What the exercise asks
Can you continue the share-based compensation passage below, starting right after its last sentence?

Text shown
——

Share-Based Compensation
     We account for equity instruments exchanged for services in accordance with Financial Accounting Standards Board (“FASB”) Accounting Standards Codification (“ASC”) 718 Compensation — Stock Compensation (“ASC 718”) regarding share-based compensation. Under the provisions of ASC 718, share-based compensation issued to employees is measured at the grant date, based on the fair value of the award, and is recognized as an expense over the requisite service period (generally the vesting period of the grant). Share-based compensation issued to non-employees is measured at grant date, based on the fair value of the consideration received or the fair value of the equity instruments issued, whichever is more readily measurable, and is recognized as an expense over the requisite service period.

——

Data provided

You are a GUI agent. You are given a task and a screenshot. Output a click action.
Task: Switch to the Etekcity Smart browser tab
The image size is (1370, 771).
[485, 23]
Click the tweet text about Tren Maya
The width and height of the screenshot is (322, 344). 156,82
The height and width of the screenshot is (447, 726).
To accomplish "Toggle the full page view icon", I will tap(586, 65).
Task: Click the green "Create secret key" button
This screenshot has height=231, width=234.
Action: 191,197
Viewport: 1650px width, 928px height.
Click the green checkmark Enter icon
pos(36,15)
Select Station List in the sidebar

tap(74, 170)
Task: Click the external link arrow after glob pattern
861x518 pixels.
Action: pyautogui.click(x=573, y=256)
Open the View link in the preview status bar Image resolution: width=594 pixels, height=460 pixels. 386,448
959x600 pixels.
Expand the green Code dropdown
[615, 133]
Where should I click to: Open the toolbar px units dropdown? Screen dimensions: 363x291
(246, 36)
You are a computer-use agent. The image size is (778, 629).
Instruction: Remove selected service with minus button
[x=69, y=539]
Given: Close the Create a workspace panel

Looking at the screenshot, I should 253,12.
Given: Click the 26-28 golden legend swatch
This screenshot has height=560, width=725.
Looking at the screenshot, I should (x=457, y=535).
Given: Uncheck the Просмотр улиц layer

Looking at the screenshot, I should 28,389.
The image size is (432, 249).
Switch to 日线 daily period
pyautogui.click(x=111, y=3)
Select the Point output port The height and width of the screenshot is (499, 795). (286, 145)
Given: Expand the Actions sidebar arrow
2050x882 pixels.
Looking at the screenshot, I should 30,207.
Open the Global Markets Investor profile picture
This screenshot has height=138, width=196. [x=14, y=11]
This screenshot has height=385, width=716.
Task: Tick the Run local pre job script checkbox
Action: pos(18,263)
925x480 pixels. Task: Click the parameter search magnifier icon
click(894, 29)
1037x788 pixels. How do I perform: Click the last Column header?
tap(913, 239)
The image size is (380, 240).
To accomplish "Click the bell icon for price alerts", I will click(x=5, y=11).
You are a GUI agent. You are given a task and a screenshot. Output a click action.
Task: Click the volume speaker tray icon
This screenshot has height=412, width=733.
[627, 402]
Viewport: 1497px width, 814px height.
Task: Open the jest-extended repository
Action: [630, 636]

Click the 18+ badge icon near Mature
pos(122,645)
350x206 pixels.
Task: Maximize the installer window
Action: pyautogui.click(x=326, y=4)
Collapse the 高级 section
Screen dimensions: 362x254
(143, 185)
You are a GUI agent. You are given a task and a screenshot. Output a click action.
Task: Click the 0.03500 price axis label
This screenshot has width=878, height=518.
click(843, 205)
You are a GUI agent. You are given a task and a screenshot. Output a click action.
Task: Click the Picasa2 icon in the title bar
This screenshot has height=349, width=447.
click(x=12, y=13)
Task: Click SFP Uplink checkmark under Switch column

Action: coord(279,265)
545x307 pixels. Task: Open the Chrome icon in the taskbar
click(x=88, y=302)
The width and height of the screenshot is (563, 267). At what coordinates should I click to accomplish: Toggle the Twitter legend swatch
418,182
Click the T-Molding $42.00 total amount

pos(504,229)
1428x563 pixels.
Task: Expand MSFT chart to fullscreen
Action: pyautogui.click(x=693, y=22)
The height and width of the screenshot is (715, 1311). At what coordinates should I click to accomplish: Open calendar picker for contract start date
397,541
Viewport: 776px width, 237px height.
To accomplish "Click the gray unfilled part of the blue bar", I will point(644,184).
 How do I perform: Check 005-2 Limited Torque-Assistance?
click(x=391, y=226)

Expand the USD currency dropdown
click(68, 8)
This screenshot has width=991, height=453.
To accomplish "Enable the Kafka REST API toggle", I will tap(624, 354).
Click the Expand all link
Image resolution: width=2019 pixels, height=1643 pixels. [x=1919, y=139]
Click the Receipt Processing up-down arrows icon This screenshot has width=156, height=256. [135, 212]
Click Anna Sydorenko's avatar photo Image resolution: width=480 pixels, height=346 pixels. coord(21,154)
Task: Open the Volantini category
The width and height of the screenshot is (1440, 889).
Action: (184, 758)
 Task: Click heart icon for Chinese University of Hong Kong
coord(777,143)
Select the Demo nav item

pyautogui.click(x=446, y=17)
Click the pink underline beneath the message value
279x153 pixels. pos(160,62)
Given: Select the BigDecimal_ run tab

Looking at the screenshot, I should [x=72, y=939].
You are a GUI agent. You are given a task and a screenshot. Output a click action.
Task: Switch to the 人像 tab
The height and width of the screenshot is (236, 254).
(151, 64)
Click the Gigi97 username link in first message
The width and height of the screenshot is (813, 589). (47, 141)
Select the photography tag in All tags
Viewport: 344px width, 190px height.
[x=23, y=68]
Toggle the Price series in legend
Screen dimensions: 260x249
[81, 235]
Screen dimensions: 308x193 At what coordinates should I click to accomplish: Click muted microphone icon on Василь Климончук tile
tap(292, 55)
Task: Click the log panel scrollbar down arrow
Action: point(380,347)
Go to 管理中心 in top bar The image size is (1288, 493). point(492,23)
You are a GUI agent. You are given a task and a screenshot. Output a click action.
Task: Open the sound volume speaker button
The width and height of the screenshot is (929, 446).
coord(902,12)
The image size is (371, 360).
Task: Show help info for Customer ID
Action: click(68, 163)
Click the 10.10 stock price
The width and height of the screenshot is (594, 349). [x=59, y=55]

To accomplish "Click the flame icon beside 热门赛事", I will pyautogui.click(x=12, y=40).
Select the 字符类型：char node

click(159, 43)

——

Response to this exercise
Long-Lived Assets
     We account for our long-lived assets (excluding goodwill) in accordance with ASC 360 Property, Plant and Equipment (“ASC 360”), which requires that long-lived assets and certain intangible assets be reviewed for impairment annually and whenever events or changes in circumstances indicate that the carrying amount may not be recoverable, such as technological changes or significantly increased competition. If undiscounted expected future cash flows are less than the carrying value of the assets, an impairment loss is to be recognized based on the fair value of the assets, calculated using an undiscounted cash flow model. There is inherent subjectivity and judgments involved in cash flow analyses such as estimating revenue and cost growth rates, residual or terminal values and discount rates, which can have a significant impact on the amount of any impairment.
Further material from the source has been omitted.